►
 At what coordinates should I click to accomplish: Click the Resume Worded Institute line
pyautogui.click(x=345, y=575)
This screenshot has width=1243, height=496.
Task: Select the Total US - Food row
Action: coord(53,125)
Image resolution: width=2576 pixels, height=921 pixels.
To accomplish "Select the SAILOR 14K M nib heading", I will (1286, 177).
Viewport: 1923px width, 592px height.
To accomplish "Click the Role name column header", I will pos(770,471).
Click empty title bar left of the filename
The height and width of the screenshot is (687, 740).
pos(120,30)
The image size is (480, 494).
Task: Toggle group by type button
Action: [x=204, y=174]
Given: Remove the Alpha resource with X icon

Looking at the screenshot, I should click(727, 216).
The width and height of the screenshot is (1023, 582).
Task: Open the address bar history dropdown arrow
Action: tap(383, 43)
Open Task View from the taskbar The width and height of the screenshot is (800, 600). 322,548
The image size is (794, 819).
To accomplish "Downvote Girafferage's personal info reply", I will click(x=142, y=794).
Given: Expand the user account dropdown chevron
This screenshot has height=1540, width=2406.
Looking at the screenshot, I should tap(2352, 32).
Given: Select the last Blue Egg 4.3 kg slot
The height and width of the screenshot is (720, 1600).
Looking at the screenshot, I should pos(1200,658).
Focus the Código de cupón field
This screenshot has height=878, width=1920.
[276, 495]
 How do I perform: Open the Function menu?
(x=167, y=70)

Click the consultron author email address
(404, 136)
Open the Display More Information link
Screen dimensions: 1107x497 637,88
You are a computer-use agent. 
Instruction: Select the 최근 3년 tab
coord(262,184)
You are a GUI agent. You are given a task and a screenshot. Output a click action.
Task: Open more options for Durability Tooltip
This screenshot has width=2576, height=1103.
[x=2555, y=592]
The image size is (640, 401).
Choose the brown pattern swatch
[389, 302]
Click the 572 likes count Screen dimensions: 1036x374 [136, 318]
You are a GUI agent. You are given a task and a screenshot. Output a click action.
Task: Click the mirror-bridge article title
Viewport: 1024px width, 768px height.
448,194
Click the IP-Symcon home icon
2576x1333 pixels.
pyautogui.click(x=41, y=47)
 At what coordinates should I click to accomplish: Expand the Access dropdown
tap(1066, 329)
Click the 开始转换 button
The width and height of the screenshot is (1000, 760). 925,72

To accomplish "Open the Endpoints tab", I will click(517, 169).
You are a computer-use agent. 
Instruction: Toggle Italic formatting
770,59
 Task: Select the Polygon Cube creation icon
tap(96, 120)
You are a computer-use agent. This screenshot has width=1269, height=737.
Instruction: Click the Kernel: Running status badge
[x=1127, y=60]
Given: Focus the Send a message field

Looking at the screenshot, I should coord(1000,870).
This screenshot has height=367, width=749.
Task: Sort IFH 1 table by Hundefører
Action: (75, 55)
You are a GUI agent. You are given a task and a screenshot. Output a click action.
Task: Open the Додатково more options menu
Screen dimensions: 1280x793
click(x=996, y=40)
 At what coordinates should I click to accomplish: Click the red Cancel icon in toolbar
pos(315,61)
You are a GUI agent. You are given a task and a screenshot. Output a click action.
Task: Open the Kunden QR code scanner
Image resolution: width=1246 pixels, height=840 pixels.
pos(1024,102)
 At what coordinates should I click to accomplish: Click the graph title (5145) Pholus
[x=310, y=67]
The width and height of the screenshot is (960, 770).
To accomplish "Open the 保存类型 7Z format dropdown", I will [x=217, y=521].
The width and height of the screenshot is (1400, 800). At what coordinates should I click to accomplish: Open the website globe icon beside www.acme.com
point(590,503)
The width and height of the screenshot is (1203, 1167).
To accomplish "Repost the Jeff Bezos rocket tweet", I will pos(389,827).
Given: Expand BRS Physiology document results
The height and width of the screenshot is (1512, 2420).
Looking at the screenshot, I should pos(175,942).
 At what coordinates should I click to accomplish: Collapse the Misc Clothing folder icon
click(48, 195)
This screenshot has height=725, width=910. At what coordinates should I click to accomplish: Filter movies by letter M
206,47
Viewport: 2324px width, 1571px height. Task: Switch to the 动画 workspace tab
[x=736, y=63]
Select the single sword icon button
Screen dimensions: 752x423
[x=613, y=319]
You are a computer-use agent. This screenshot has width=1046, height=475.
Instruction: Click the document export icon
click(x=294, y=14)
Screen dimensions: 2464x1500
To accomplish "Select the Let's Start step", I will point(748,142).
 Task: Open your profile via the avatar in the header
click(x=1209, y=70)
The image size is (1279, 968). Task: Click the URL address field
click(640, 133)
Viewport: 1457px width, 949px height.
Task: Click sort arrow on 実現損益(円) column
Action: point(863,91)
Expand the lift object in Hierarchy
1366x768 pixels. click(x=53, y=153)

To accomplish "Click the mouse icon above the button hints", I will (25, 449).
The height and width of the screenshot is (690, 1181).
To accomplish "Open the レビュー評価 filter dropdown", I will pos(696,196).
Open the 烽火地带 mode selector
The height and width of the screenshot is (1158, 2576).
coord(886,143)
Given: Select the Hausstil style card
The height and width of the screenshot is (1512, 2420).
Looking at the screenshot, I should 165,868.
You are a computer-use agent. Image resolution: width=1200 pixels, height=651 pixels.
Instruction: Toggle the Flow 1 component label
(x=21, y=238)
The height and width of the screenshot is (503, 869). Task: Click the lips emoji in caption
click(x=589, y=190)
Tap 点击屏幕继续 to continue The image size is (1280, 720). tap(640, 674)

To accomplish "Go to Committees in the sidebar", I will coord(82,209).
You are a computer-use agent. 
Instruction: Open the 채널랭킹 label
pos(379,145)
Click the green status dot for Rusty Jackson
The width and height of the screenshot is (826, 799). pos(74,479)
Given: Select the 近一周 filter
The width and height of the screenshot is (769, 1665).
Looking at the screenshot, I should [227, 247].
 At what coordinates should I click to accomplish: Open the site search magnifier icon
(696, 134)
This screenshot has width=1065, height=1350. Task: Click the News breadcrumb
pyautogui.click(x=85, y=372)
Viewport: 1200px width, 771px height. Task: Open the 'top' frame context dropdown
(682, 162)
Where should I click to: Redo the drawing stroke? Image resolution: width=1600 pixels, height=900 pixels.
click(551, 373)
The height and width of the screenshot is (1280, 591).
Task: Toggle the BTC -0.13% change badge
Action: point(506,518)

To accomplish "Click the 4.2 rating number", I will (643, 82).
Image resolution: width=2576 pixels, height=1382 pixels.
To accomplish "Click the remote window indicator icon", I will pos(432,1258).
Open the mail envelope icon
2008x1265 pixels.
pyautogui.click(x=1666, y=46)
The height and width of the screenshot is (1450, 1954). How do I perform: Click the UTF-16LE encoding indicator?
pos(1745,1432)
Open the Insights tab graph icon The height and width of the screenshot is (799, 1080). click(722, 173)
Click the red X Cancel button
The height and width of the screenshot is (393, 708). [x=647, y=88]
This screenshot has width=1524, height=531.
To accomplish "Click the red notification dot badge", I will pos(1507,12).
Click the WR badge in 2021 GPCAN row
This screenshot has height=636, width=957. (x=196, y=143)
◄
• [WHAT IS REQUIRED] Copy out every one of the lines above word for word, with no changes.

• [EXERCISE OUTPUT]
 At what coordinates should I click to accomplish: Click the Resume Worded Institute line
pyautogui.click(x=345, y=575)
This screenshot has width=1243, height=496.
Task: Select the Total US - Food row
Action: coord(53,125)
Image resolution: width=2576 pixels, height=921 pixels.
To accomplish "Select the SAILOR 14K M nib heading", I will (1286, 177).
Viewport: 1923px width, 592px height.
To accomplish "Click the Role name column header", I will pos(770,471).
Click empty title bar left of the filename
The height and width of the screenshot is (687, 740).
pos(120,30)
The image size is (480, 494).
Task: Toggle group by type button
Action: [x=204, y=174]
Given: Remove the Alpha resource with X icon

Looking at the screenshot, I should click(727, 216).
The width and height of the screenshot is (1023, 582).
Task: Open the address bar history dropdown arrow
Action: tap(383, 43)
Open Task View from the taskbar The width and height of the screenshot is (800, 600). 322,548
The image size is (794, 819).
To accomplish "Downvote Girafferage's personal info reply", I will click(x=142, y=794).
Given: Expand the user account dropdown chevron
This screenshot has height=1540, width=2406.
Looking at the screenshot, I should tap(2352, 32).
Given: Select the last Blue Egg 4.3 kg slot
The height and width of the screenshot is (720, 1600).
Looking at the screenshot, I should pos(1200,658).
Focus the Código de cupón field
This screenshot has height=878, width=1920.
[276, 495]
 How do I perform: Open the Function menu?
(x=167, y=70)

Click the consultron author email address
(404, 136)
Open the Display More Information link
Screen dimensions: 1107x497 637,88
You are a computer-use agent. 
Instruction: Select the 최근 3년 tab
coord(262,184)
You are a GUI agent. You are given a task and a screenshot. Output a click action.
Task: Open more options for Durability Tooltip
This screenshot has width=2576, height=1103.
[x=2555, y=592]
The image size is (640, 401).
Choose the brown pattern swatch
[389, 302]
Click the 572 likes count Screen dimensions: 1036x374 [136, 318]
You are a GUI agent. You are given a task and a screenshot. Output a click action.
Task: Click the mirror-bridge article title
Viewport: 1024px width, 768px height.
448,194
Click the IP-Symcon home icon
2576x1333 pixels.
pyautogui.click(x=41, y=47)
 At what coordinates should I click to accomplish: Expand the Access dropdown
tap(1066, 329)
Click the 开始转换 button
The width and height of the screenshot is (1000, 760). 925,72

To accomplish "Open the Endpoints tab", I will click(517, 169).
You are a computer-use agent. 
Instruction: Toggle Italic formatting
770,59
 Task: Select the Polygon Cube creation icon
tap(96, 120)
You are a computer-use agent. This screenshot has width=1269, height=737.
Instruction: Click the Kernel: Running status badge
[x=1127, y=60]
Given: Focus the Send a message field

Looking at the screenshot, I should coord(1000,870).
This screenshot has height=367, width=749.
Task: Sort IFH 1 table by Hundefører
Action: (75, 55)
You are a GUI agent. You are given a task and a screenshot. Output a click action.
Task: Open the Додатково more options menu
Screen dimensions: 1280x793
click(x=996, y=40)
 At what coordinates should I click to accomplish: Click the red Cancel icon in toolbar
pos(315,61)
You are a GUI agent. You are given a task and a screenshot. Output a click action.
Task: Open the Kunden QR code scanner
Image resolution: width=1246 pixels, height=840 pixels.
pos(1024,102)
 At what coordinates should I click to accomplish: Click the graph title (5145) Pholus
[x=310, y=67]
The width and height of the screenshot is (960, 770).
To accomplish "Open the 保存类型 7Z format dropdown", I will [x=217, y=521].
The width and height of the screenshot is (1400, 800). At what coordinates should I click to accomplish: Open the website globe icon beside www.acme.com
point(590,503)
The width and height of the screenshot is (1203, 1167).
To accomplish "Repost the Jeff Bezos rocket tweet", I will pos(389,827).
Given: Expand BRS Physiology document results
The height and width of the screenshot is (1512, 2420).
Looking at the screenshot, I should pos(175,942).
 At what coordinates should I click to accomplish: Collapse the Misc Clothing folder icon
click(48, 195)
This screenshot has height=725, width=910. At what coordinates should I click to accomplish: Filter movies by letter M
206,47
Viewport: 2324px width, 1571px height. Task: Switch to the 动画 workspace tab
[x=736, y=63]
Select the single sword icon button
Screen dimensions: 752x423
[x=613, y=319]
You are a computer-use agent. This screenshot has width=1046, height=475.
Instruction: Click the document export icon
click(x=294, y=14)
Screen dimensions: 2464x1500
To accomplish "Select the Let's Start step", I will point(748,142).
 Task: Open your profile via the avatar in the header
click(x=1209, y=70)
The image size is (1279, 968). Task: Click the URL address field
click(640, 133)
Viewport: 1457px width, 949px height.
Task: Click sort arrow on 実現損益(円) column
Action: point(863,91)
Expand the lift object in Hierarchy
1366x768 pixels. click(x=53, y=153)

To accomplish "Click the mouse icon above the button hints", I will (25, 449).
The height and width of the screenshot is (690, 1181).
To accomplish "Open the レビュー評価 filter dropdown", I will pos(696,196).
Open the 烽火地带 mode selector
The height and width of the screenshot is (1158, 2576).
coord(886,143)
Given: Select the Hausstil style card
The height and width of the screenshot is (1512, 2420).
Looking at the screenshot, I should 165,868.
You are a computer-use agent. Image resolution: width=1200 pixels, height=651 pixels.
Instruction: Toggle the Flow 1 component label
(x=21, y=238)
The height and width of the screenshot is (503, 869). Task: Click the lips emoji in caption
click(x=589, y=190)
Tap 点击屏幕继续 to continue The image size is (1280, 720). tap(640, 674)

To accomplish "Go to Committees in the sidebar", I will coord(82,209).
You are a computer-use agent. 
Instruction: Open the 채널랭킹 label
pos(379,145)
Click the green status dot for Rusty Jackson
The width and height of the screenshot is (826, 799). pos(74,479)
Given: Select the 近一周 filter
The width and height of the screenshot is (769, 1665).
Looking at the screenshot, I should [227, 247].
 At what coordinates should I click to accomplish: Open the site search magnifier icon
(696, 134)
This screenshot has width=1065, height=1350. Task: Click the News breadcrumb
pyautogui.click(x=85, y=372)
Viewport: 1200px width, 771px height. Task: Open the 'top' frame context dropdown
(682, 162)
Where should I click to: Redo the drawing stroke? Image resolution: width=1600 pixels, height=900 pixels.
click(551, 373)
The height and width of the screenshot is (1280, 591).
Task: Toggle the BTC -0.13% change badge
Action: point(506,518)

To accomplish "Click the 4.2 rating number", I will (643, 82).
Image resolution: width=2576 pixels, height=1382 pixels.
To accomplish "Click the remote window indicator icon", I will pos(432,1258).
Open the mail envelope icon
2008x1265 pixels.
pyautogui.click(x=1666, y=46)
The height and width of the screenshot is (1450, 1954). How do I perform: Click the UTF-16LE encoding indicator?
pos(1745,1432)
Open the Insights tab graph icon The height and width of the screenshot is (799, 1080). click(722, 173)
Click the red X Cancel button
The height and width of the screenshot is (393, 708). [x=647, y=88]
This screenshot has width=1524, height=531.
To accomplish "Click the red notification dot badge", I will pos(1507,12).
Click the WR badge in 2021 GPCAN row
This screenshot has height=636, width=957. (x=196, y=143)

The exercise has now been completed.